▶ _Text provided_
- Directed by: Ladislav Smoljak
- Written by: Zdeněk Svěrák
- Cinematography: Ivan Šlapeta
- Edited by: Jiří Brožek
- Music by: Jaroslav Uhlíř
- Production company: Filmové Studio Barrandov
- Release date: 1 January 1981;
- Running time: 85 minutes
- Country: Czechoslovakia
- Language: Czech

= Waiter, Scarper! =

1981 Czechoslovak comedy film

Waiter, Scarper! (Vrchní, prchni!) is a 1981 Czechoslovak comedy film directed by Ladislav Smoljak. It is also known in English as 'Run, Waiter, Run!'.

== Plot ==
At his high school reunion, the mild-mannered Dalibor Vrána learns, to his chagrin, that some of his former classmates own villas and take international vacations. He feels dejected because he merely manages a bookstore, drives a dilapidated three-wheeled Velorex, and is chronically short on cash, in part because he owes alimony to two ex-wives, and a third wife is worried they can't pay their bills. When a drunk stranger in a restaurant mistakes Vrána for a waiter, he sees a silver lining. He starts slipping into restaurants, wearing the old tuxedo he wore to his high school reunion, and settling up the bills of diners whose real waiters have left them hanging. Soon he is able to afford a new car, though he has to hide it from the neighbors, lest they get suspicious, and drives to it in his old one. He can even afford to round up his children from their various mothers and take them on a skiing vacation. But soon the police and the press are onto him, not to mention a slew of indignant authentic waiters.

▶ _Task list_
**1.** In the film article, what car does Dalibor Vrána drive before he can afford a new one?
**2.** Transcribe the passage of the film article starting at "Waiter, Scarper! (Vrchní, prchni!)" and ending at "as 'Run, Waiter, Run!'.".
**3.** Summarize the film article in two sentences.

▶ _Stored records_
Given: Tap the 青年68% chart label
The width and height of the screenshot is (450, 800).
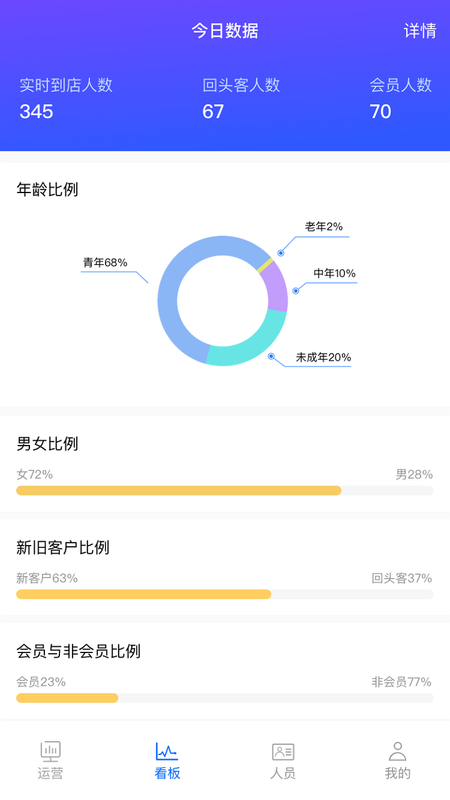Looking at the screenshot, I should tap(105, 263).
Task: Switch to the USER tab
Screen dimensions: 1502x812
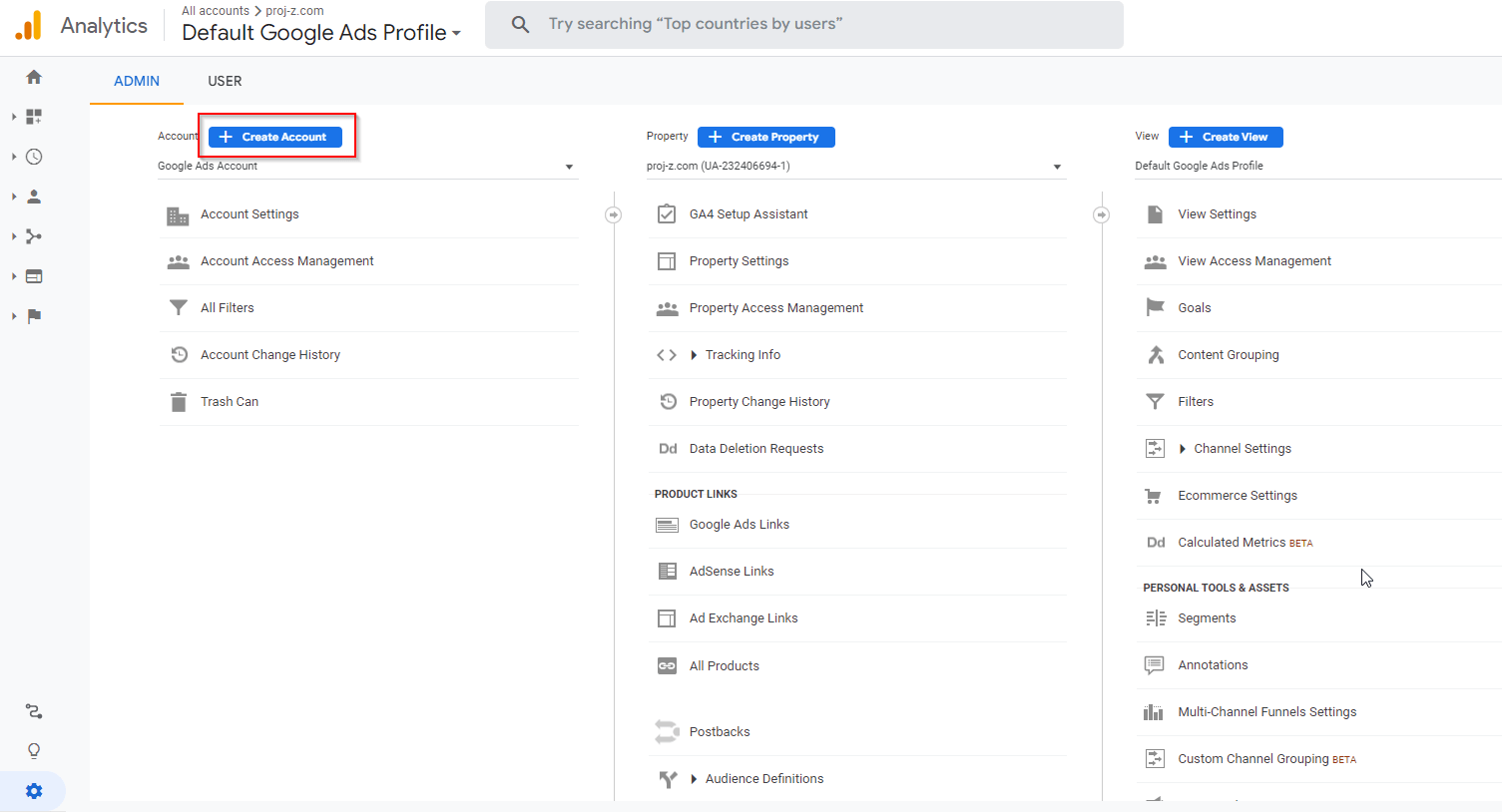Action: coord(225,81)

▶ _Completed exercise_
**1.** A dilapidated three-wheeled Velorex.

**2.**
Waiter, Scarper! (Vrchní, prchni!) is a 1981 Czechoslovak comedy film directed by Ladislav Smoljak. It is also known in English as 'Run, Waiter, Run!'.

**3.** Waiter, Scarper! is a 1981 Czechoslovak comedy directed by Ladislav Smoljak about Dalibor Vrána, a cash-strapped bookstore manager who, after a drunk stranger mistakes him for a waiter, starts slipping into restaurants in his old tuxedo and collecting diners' bills. The scheme lets him buy a new car and take his children on a skiing vacation, but soon the police, the press, and indignant real waiters are onto him.